Knowledge Check (Test Questions)
-
What do metrics usually reveal best?
- A) Broad behavioral shape such as latency trends, error rate shifts, and saturation patterns.
- B) The exact body of one failed request.
- C) Full request causality by themselves.
-
Why are traces especially valuable in distributed systems?
- A) Because they reconstruct the path and timing of one request across service boundaries.
- B) Because they replace the need for logs and metrics entirely.
- C) Because they summarize fleet-wide trends better than metrics.
-
Why does local process investigation still matter in a distributed system?
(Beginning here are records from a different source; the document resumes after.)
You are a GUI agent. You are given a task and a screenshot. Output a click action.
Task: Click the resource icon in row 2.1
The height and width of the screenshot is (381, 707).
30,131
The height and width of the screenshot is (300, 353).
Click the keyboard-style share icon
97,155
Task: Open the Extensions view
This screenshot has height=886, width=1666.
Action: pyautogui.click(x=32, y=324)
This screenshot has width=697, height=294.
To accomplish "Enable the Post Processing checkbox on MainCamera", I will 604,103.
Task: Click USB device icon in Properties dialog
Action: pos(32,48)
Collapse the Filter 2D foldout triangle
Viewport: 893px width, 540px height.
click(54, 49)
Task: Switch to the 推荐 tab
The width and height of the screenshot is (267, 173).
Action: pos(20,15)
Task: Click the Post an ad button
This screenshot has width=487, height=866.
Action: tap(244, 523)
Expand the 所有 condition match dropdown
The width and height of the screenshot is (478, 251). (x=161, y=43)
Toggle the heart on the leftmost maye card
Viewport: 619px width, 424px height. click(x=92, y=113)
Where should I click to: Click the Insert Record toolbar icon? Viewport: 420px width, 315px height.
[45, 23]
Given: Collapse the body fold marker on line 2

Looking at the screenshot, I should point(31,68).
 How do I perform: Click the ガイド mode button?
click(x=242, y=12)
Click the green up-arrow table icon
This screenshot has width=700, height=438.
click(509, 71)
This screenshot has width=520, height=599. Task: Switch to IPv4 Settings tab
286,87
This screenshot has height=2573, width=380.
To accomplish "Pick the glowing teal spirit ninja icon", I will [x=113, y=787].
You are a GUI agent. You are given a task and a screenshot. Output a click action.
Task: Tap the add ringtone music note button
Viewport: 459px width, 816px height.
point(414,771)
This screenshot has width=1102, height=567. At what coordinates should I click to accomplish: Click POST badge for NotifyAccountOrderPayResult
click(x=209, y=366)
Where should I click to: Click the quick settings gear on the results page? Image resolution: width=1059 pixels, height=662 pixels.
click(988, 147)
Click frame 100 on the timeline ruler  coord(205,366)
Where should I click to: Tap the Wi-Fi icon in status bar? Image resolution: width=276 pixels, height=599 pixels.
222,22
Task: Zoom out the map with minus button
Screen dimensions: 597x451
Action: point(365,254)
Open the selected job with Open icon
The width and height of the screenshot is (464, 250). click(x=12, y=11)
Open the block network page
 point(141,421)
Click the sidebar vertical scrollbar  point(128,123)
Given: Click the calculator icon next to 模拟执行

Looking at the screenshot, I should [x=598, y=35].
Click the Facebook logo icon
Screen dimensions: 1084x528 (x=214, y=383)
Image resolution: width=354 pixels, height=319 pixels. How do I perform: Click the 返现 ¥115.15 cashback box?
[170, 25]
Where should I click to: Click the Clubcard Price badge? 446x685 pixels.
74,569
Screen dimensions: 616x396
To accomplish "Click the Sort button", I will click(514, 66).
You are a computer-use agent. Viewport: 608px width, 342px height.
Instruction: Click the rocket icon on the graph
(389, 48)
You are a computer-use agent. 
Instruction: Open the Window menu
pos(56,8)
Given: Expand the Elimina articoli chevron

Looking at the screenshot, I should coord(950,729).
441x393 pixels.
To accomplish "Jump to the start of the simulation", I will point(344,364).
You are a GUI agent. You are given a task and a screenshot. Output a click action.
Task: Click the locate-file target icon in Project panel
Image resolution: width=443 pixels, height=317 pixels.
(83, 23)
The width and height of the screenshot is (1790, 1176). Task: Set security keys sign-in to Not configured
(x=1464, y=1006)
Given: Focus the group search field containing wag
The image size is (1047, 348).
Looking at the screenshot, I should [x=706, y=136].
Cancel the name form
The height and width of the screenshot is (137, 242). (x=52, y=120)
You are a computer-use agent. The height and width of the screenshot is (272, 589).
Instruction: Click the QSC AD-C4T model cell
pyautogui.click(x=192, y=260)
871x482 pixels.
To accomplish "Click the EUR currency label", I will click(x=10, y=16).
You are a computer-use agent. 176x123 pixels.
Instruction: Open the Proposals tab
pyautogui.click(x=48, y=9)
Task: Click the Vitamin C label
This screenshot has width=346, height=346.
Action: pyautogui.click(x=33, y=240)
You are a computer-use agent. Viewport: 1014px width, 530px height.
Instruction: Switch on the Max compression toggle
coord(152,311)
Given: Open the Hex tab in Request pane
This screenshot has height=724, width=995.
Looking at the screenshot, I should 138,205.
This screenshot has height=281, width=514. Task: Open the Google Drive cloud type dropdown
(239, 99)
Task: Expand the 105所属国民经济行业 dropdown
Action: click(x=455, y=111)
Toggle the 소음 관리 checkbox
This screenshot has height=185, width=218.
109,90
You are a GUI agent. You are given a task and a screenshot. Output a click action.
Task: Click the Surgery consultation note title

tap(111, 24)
- A) Because distributed symptoms often reduce to one host or process behaving badly, and that still requires local evidence to explain.
- B) Because traces cannot cross service boundaries.
- C) Because metrics are only useful on one machine.
Answers
1. A: Metrics are strongest for showing that a broad pattern exists and how large it is across time or fleets.
2. A: Traces are best for reconstructing one request’s end-to-end causal path and showing where time or failure accumulated.
3. A: Distributed observability tells you where to look; local observability often tells you what was actually happening once you get there.